Monday, June 28, 2010

Just Because Im Losing, Doesn't Mean I'm Lost...

I have attempted to blog like 15 times. I am never fully satisfied with the finished product so here goes.

I love Cold Play songs because if you really listen to them they usually hold a pretty deep meaning. I at least have always been able to relate to the words.

I used to rule the world
Seas would rise when I gave the word
Now in the morning I sleep alone
Sweep the streets I used to own

In my mind Cold Plays song 'Viva La Vida' represents regret and reflecting. Usually the two go hand in hand. This is not the song that lies heavy on my heart tonight though. Another Cold Play song has kind of turned into my battle anthem. A battle that takes place within myself, but is usually provoked by God.
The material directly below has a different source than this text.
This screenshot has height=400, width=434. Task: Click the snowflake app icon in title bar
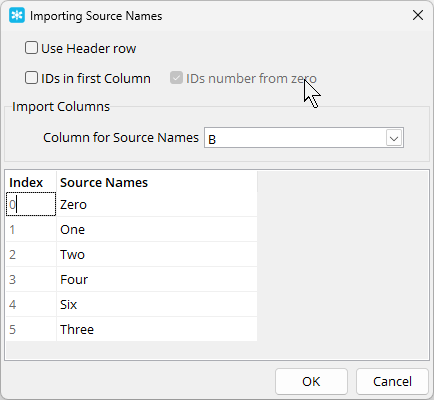coord(17,15)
I know that's a strong statement and I'm sure will be taken out of context, but there is a lot of merit to it.

My anthem is Cold Plays 'Lost.'

Every river that you tried to cross
Every gun you ever held went off
And I'm just waiting till the firing starts
And I'm just waiting till the shine wears off

I can honestly say, metaphoically speaking that every gun I've ever held went off. I hate that I am afraid to pick another one up. The only one I have to blame for the blast is myself. Im the only consistency. I feel like I live each day, waiting for it to fall apart. This is no kind of life. I wait for it to explode and then i wait for the after shock to wear off. How does one walk away from this pattern? I'm tired of the valleys, tired of reaching. When will I stand on the mountain tops and shout? When will my heart truely beat again?
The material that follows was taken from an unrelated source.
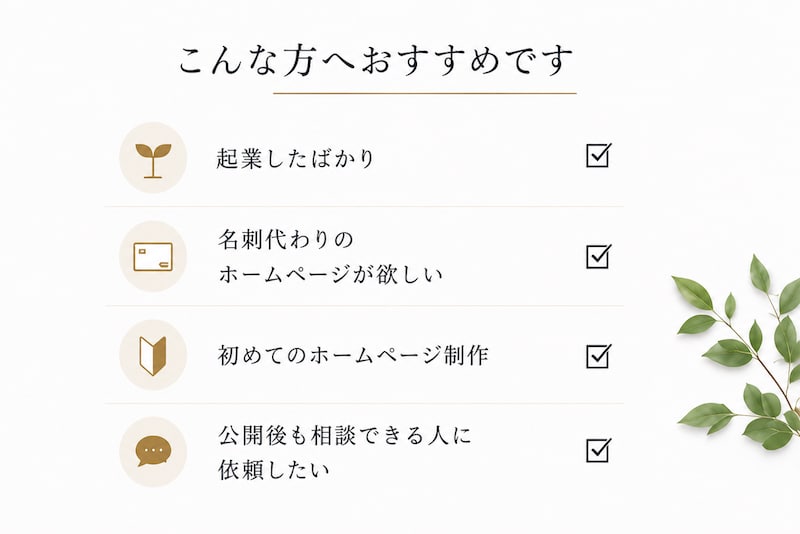The width and height of the screenshot is (800, 534).
Task: Click the text line 名刺代わりの
Action: coord(286,239)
Fears of inadquacy= brought on by circumstances and people that come and go in my life.

Fears of the Unknown= Will I always be alone? Will I die alone?

Fears of demons from my past= I never deserve to be forgiven.

Psalm 32:1-2
How blessed is he whose transgression is forgiven, whose sin is covered! How blessed is the man who God does not impute iniquity, and in whose spirit there is no deceit!

Oh to be that blessed man of God...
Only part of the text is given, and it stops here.